### Document excerpt

J Colloid Interface Sci ; 299(1): 321-31, 2006 Jul 01.
Artigo em Inglês | MEDLINE | ID: mdl-16499919

RESUMO

Widely used traditional Parachor model fails to provide reliable interfacial tension predictions in multicomponent hydrocarbon systems due to the inability of this model to account for mass transfer effects between the fluid phases. In this paper, we therefore proposed a new mass transfer enhanced mechanistic Parachor model to predict interfacial tension and to identify the governing mass transfer mechanism responsible for attaining the thermodynamic fluid phase equilibria in multicomponent hydrocarbon systems. The proposed model has been evaluated against experimental data for two gas-oil systems of Rainbow Keg River and Terra Nova reservoirs. The results from the proposed model indicated good IFT predictions and that the vaporization of light hydrocarbon components from crude oil to gas phase is the governing mass transfer mechanism for the attainment of fluid phase equilibria in both the gas-oil systems used. A multiple linear regression model has also been developed for a priori prediction of exponent in the mechanistic model by using only the reservoir fluid compositions, without the need for experimental measurements. The dynamic nature of interfacial tensions observed in the experiments justifies the use of diffusivities in the mechanistic model, thus enabling the proposed model predictions to determine dynamic gas-oil miscibility conditions in multicomponent hydrocarbon systems.

######

▸ Short task 1:
Please copy out the entries from the line containing "Click the 80%" through the line containing "Looking at the screenshot, I should 1200,27.", including both of those lines, and keep every line unchanged.
The abstract has no connection to the entries that come after it.

### Data in this exercise

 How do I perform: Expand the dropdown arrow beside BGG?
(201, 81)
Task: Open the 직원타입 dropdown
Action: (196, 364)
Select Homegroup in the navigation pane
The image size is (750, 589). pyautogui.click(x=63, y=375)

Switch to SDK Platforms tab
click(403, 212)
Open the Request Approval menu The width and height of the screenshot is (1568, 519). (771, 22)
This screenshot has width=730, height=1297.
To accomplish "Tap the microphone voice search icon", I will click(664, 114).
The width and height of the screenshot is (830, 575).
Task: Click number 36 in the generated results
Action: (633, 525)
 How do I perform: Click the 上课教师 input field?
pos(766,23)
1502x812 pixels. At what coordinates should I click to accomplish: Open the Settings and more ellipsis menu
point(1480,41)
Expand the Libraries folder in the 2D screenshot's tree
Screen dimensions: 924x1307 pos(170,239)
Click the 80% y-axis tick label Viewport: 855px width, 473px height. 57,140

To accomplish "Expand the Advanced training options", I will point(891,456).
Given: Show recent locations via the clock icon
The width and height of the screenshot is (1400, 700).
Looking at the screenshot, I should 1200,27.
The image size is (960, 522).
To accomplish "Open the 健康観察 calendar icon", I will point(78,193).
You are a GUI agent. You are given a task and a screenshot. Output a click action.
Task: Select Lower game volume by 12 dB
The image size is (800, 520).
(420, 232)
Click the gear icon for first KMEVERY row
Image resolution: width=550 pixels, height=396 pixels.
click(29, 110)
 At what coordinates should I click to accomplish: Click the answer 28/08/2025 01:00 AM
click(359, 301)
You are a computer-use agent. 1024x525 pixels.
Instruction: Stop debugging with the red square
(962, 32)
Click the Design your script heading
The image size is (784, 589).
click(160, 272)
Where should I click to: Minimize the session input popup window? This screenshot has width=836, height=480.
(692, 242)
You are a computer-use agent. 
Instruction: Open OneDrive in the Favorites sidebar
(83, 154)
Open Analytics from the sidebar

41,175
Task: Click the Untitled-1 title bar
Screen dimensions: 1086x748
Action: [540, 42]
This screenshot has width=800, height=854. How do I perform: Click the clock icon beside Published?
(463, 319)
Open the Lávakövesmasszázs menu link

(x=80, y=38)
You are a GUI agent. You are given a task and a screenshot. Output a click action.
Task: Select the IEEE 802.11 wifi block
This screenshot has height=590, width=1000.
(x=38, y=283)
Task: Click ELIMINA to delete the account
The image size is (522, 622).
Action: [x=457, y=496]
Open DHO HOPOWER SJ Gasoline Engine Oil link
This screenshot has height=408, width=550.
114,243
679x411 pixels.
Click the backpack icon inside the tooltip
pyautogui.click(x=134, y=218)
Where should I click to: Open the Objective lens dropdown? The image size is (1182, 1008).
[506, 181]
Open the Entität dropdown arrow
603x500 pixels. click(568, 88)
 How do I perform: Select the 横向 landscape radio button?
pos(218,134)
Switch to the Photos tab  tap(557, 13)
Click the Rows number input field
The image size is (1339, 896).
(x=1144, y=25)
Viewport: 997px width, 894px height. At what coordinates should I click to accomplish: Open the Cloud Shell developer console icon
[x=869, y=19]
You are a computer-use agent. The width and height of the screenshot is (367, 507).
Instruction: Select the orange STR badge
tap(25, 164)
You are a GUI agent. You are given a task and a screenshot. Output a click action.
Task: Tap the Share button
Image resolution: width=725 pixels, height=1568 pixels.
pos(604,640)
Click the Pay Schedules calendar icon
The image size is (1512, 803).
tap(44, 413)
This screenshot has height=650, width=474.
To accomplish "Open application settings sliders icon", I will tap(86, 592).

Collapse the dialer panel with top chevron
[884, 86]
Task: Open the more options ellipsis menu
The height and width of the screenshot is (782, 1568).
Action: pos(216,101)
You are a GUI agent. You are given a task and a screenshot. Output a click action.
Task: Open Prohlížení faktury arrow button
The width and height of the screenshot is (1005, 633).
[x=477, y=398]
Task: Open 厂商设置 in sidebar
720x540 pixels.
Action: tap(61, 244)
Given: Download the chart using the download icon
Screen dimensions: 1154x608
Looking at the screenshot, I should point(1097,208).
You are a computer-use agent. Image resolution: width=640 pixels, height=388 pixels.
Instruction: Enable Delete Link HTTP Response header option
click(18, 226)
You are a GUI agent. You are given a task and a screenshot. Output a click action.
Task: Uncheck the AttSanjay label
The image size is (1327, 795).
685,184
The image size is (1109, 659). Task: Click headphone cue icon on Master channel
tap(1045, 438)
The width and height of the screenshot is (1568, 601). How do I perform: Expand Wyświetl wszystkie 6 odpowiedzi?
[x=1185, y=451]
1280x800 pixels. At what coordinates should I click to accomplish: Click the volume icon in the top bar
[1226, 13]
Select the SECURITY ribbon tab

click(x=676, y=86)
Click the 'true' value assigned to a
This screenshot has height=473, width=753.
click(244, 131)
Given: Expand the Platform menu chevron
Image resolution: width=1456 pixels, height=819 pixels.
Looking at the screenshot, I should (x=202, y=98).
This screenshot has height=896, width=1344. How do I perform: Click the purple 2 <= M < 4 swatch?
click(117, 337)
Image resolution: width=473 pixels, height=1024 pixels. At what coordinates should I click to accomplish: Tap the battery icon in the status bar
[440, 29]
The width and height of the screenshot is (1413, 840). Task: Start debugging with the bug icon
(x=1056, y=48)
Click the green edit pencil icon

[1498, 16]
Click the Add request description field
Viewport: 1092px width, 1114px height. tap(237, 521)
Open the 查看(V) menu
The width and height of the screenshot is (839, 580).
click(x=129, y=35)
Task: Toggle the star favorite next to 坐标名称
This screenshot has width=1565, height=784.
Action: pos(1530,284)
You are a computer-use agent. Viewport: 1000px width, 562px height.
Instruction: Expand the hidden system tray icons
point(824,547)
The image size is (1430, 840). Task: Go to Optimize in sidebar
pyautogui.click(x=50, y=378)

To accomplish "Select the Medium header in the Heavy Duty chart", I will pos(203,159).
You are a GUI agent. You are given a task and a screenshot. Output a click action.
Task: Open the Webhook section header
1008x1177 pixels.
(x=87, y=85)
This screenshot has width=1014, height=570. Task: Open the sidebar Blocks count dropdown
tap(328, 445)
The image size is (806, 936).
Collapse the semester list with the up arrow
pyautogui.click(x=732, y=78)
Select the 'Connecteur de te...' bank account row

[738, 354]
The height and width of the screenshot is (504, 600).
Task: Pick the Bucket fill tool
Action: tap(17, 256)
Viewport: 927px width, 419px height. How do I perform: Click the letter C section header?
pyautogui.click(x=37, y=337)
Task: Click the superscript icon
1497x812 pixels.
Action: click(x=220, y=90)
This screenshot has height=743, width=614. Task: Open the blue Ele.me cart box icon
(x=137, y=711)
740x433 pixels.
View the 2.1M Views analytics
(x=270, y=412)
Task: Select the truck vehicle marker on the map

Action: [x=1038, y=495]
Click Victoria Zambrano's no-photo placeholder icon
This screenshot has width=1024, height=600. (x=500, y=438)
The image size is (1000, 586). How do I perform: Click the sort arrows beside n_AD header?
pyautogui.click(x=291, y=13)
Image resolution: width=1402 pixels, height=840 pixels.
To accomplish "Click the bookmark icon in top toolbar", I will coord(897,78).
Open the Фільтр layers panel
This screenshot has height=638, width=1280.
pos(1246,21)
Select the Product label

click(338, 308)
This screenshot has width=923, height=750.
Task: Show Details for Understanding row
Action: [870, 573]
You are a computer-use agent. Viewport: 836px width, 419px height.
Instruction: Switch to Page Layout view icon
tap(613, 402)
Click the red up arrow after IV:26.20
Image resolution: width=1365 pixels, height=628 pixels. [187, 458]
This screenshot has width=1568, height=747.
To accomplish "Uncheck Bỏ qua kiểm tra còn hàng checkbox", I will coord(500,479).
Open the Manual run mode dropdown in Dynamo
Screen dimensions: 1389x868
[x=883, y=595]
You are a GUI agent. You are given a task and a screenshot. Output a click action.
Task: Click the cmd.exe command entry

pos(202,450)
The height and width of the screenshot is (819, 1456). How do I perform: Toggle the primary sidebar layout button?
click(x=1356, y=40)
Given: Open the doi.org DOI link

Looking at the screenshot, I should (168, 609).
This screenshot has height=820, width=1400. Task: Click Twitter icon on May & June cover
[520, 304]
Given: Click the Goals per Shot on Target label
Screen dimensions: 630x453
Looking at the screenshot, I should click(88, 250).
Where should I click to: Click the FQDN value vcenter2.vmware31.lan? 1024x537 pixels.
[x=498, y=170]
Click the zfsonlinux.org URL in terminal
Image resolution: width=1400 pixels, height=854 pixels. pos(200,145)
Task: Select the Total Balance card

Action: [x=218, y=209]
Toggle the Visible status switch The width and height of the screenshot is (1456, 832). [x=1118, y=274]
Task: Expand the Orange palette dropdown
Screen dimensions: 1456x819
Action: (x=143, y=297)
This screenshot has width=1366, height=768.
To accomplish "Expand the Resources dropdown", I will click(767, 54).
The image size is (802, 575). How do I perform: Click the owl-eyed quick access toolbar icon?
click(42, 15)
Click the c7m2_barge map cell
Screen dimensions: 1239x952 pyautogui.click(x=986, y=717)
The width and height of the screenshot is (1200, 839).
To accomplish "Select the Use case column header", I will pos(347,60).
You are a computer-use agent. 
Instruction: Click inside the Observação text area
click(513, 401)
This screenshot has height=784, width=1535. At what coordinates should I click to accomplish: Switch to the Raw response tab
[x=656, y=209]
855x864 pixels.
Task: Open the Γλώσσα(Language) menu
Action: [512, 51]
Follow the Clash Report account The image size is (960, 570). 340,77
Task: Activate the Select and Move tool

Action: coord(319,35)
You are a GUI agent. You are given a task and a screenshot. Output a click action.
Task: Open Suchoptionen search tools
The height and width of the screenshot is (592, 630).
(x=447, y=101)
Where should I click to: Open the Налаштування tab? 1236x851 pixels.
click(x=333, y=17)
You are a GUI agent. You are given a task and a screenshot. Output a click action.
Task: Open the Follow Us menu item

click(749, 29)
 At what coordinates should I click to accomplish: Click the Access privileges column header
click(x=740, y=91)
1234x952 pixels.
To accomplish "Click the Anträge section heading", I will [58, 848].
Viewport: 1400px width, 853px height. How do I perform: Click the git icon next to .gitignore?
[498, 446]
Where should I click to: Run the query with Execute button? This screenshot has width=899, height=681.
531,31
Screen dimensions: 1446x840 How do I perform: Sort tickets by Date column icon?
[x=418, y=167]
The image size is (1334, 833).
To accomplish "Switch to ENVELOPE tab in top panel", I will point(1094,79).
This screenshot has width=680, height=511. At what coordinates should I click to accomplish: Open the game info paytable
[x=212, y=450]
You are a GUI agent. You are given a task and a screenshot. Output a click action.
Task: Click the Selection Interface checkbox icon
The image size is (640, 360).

######

▸ Short task 2:
Condense the paragraph of the abstract that begins "Widely used traditional Parachor model" into a short bulleted list that keeps its main facts.

▸ Written response 1:
Click the 80% y-axis tick label Viewport: 855px width, 473px height. 57,140

To accomplish "Expand the Advanced training options", I will point(891,456).
Given: Show recent locations via the clock icon
The width and height of the screenshot is (1400, 700).
Looking at the screenshot, I should 1200,27.

▸ Written response 2:
- The traditional Parachor model gives unreliable interfacial tension predictions in multicomponent hydrocarbon systems because it ignores mass transfer between fluid phases.
- A new mass transfer enhanced mechanistic Parachor model was proposed to predict interfacial tension and identify the governing mass transfer mechanism.
- It was evaluated against experimental data for gas-oil systems of the Rainbow Keg River and Terra Nova reservoirs.
- It gave good IFT predictions and showed that vaporization of light hydrocarbon components from crude oil to the gas phase is the governing mechanism in both systems.
- A multiple linear regression model predicts the model's exponent from reservoir fluid compositions alone, without experimental measurements.
- The dynamic interfacial tensions observed justify using diffusivities, so the model can determine dynamic gas-oil miscibility conditions.